= Task statement =
Extend the piece on Goa's Feni and its tavernas by writing what comes after its final sentence.

Feni Feni Feni

It’s a Drinking Man’s World !

Just as writing about good food can be frustrating, writ-ing about a good drink too can be frustrating! A drink is meant to reach the lips, playing at the base of throat just long enough to tell you she was there. The warmth of the sip and the pleasure of the lift go their ways in making you feel like a wonderful person after just a couple of them. In Goa the word is Feni.

Distilled primarily from cashewnuts, Feni is either loved or not at all by those who taste it for the first time. For Goans it is a part of their life in Goa.

Tavernas where inhibitions drop like autumn leaves and care withers like a winter’s leaf, camaraderie reigns and so does Feni. Traditionally the tavernas are not lavishly decorated. They have a log of wood for the bar and a few tables and stools. The lucky ones face the sea so that after just a few pegs you would begin counting the waves with the seriousness of trade in precious stones.

= Supplied entries =
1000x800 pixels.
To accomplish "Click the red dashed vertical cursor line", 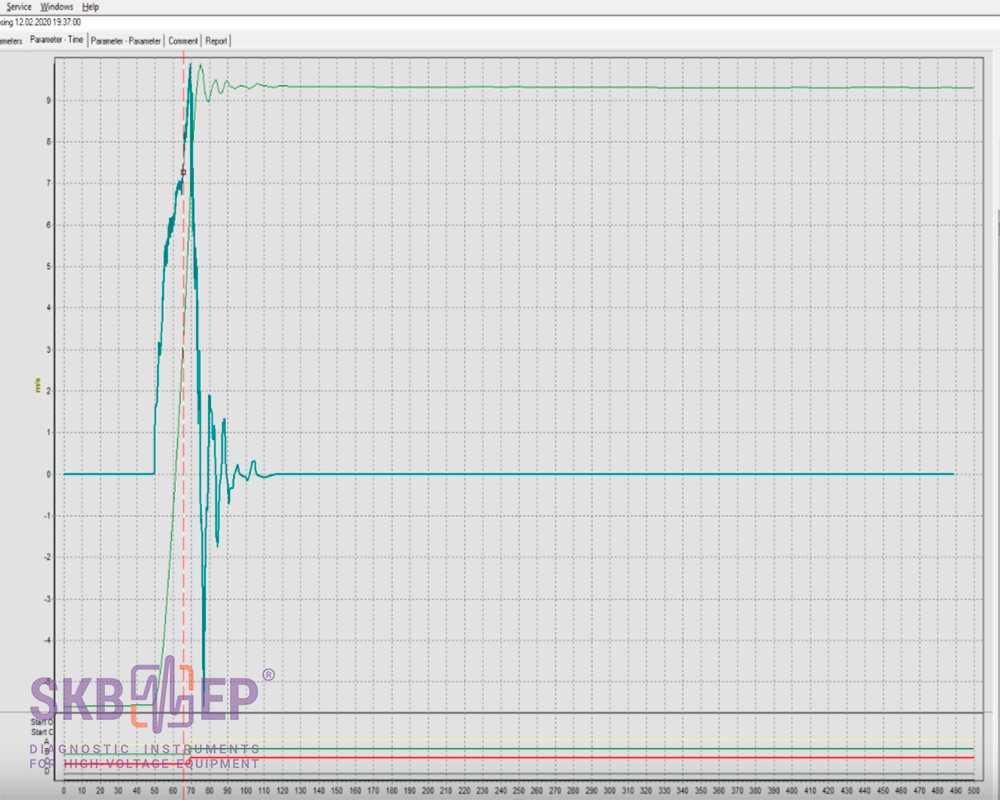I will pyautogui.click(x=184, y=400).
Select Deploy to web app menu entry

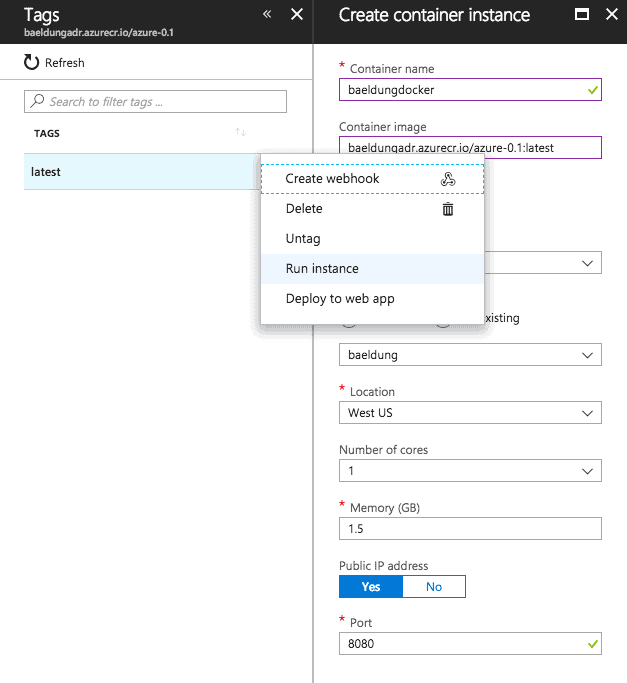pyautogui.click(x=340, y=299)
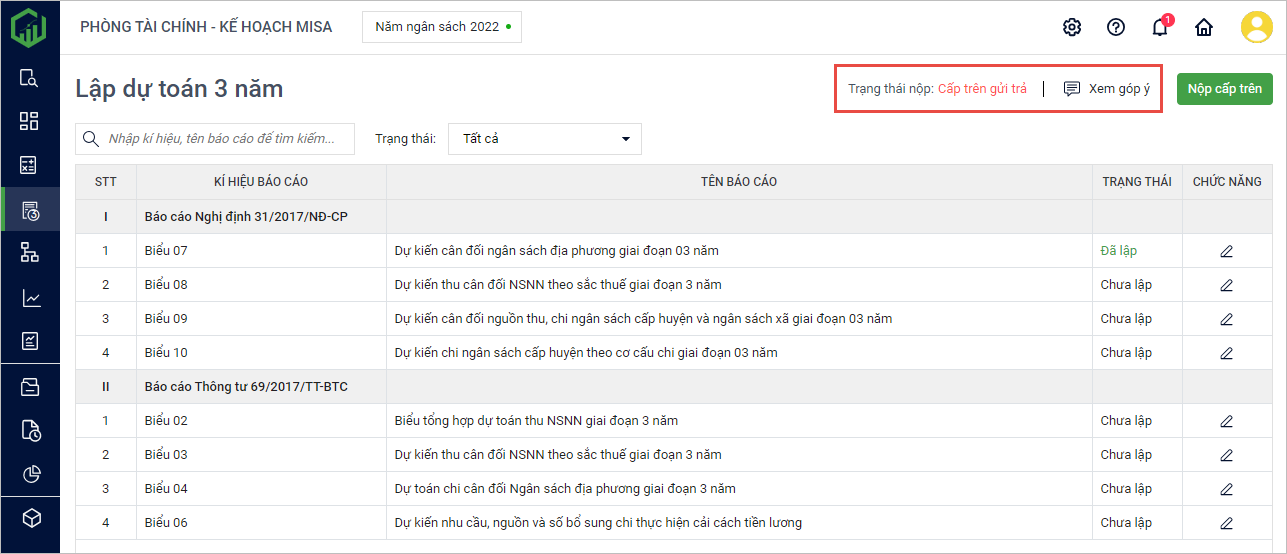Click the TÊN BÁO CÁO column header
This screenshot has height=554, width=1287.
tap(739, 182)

...

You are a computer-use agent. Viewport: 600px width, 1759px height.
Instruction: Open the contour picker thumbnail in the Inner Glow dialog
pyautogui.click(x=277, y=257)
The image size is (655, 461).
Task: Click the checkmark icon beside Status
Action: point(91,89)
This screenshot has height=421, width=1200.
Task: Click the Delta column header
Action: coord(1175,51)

= Response for this exercise =
The Feni which a Goan would talk about in hushed reverential tones and holds it as close to his heart as he would his life, is generally made from cashew fruit. Often the households pick the fruits and the liquor is brewed at home. Talk to Dhulba Karbotkar and he would tell you that this art of intoxicating was learnt but two centuries ago. But the Goan male whose head is now light refutes it with great gusto as he tells you that if the Vedas (ancient texts) wrote about soma, the drink of the Gods, the Goans wrote of the Feni as long ago. It was just not recorded.

Picking juicy red cashew fruits, they are all dumped into a stone basin and stamped over. The juice is extracted and the pulp used as fuel of fertiliser. The juice, after resting for a couple of days, is then poured into a large copper vessel and covered with a wooden lid. Expectations and desire starts filling the heart when the process of distillation begins and finally 90 litres of juice is distilled to about 23 litres of Feni.

In olden times this drink used to be stored in mud pots, today beautiful bottles stand awaiting their fill.

Feni has a distinctive aroma which demands an instantaneous decision on whether you can tolerate it or not. If you like it, you need no excuse to sip it. Local lores are full of its medicinal properties as that which prevents swelling, cures throat infection and stomachs that misbehave.

Some people brew their Feni from Palm too and yet others spice up their Feni with cardamoms or pepper or cloves!